On peut ainsi constater que l'architecture baroque avait commencé à évoluer en Sicile bien avant le séisme de 1693. Il est cependant difficile d'évaluer et d'apprécier pleinement la valeur architecturale de ces bâtiments plus anciens, dont la plupart remontent aux années 1650, étant donné que beaucoup ont précisément été détruits par le tremblement de terre. Souvent, même les documents répertoriant ces constructions ont disparu, effaçant ainsi toute trace de ces dernières. Les informations ont été un peu plus brouillées par la suite du fait de nouveaux séismes et des lourds bombardements de la Seconde Guerre mondiale.
L’exemple d'urbanisme baroque le plus précoce encore subsistant sur l'île est la place Quattro Canti à Palerme, construite vers 1610, un carrefour réalisé par Giulio Lasso où se rejoignent les deux principales artères de la ville. Tout autour de l’intersection s'étend une piazza (ou cirque) de forme octogonale.
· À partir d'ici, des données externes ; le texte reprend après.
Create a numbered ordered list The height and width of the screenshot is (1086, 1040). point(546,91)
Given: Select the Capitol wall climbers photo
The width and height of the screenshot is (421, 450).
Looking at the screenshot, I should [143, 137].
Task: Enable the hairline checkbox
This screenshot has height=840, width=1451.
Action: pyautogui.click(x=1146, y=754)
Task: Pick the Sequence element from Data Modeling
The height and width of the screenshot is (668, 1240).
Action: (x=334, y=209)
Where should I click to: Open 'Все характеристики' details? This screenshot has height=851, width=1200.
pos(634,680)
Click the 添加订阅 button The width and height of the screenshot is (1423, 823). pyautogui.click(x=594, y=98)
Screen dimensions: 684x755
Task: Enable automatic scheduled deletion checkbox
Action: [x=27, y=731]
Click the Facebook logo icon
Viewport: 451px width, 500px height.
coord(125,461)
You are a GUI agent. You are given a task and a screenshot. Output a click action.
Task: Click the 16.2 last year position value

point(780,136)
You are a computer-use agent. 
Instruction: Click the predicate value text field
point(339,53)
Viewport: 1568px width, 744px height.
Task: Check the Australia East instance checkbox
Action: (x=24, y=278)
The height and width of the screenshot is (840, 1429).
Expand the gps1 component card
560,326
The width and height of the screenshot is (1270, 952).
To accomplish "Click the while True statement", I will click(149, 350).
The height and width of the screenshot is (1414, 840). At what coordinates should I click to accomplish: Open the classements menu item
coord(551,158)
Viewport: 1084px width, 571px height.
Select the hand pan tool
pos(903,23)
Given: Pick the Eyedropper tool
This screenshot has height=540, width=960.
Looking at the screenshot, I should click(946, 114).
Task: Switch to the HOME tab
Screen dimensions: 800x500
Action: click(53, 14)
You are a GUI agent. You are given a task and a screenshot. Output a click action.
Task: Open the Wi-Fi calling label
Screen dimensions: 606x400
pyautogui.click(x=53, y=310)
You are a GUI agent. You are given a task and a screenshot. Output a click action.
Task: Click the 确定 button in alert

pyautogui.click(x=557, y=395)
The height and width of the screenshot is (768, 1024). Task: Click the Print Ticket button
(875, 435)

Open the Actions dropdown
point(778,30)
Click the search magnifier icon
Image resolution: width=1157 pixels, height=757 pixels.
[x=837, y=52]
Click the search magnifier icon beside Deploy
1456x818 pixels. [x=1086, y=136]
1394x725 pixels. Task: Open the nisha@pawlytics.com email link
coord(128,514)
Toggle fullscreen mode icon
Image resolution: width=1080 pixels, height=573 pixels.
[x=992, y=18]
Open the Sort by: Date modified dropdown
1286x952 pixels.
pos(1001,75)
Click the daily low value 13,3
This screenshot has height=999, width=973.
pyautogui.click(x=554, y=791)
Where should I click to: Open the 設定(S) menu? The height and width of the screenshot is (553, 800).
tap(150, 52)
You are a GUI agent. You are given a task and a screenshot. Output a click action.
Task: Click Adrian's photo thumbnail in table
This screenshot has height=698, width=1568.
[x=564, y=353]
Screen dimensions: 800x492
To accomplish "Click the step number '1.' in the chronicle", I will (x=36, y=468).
Aux quatre espaces ouverts par les rues correspondent quatre édifices dont les façades courbées épousent harmonieusement la forme circulaire de la place. Ces quatre grands bâtiments sont agrémentés de fontaines à leur base, qui ne sont pas sans rappeler les Quattro Fontane du pape Sixte V à Rome. Les trois étages des édifices sont décorés de statues nichées dans de petites alcôves et représentant respectivement les quatre saisons, les quatre souverains espagnols de la Sicile et les quatre saintes patronnes de Palerme : sainte Christine, sainte Ninfa, sainte Olive et sainte Agathe. L'élégance de la place ne fait pas l'unanimité. Pour Anthony Blunt4, bien que chacune des façades soit très plaisante à l'œil, l’ensemble est disproportionné par rapport à la taille modeste de la place : comme la plupart des autres exemples de baroque sicilien précoce, la place Quattro Canti peut donc être taxée d'une certaine naïveté, d'une lourdeur excessive dans l'exécution, voire de provincialisme, surtout en comparaison des ouvrages à venir
Au-delà de ses mérites ou de ses défauts, il était évident dès le xvie siècle que le baroque des architectes et sculpteurs locaux commençait déjà à dévier du baroque de l’Italie continentale. La régionalisation du baroque n'était d'ailleurs pas spécifique à la petite île, et se reproduisait dans d'autres contrées européennes telles que la Bavière ou la Russie. Le baroque Narichkine, typique de la région moscovite, est par exemple aussi excentrique que son cousin sicilien.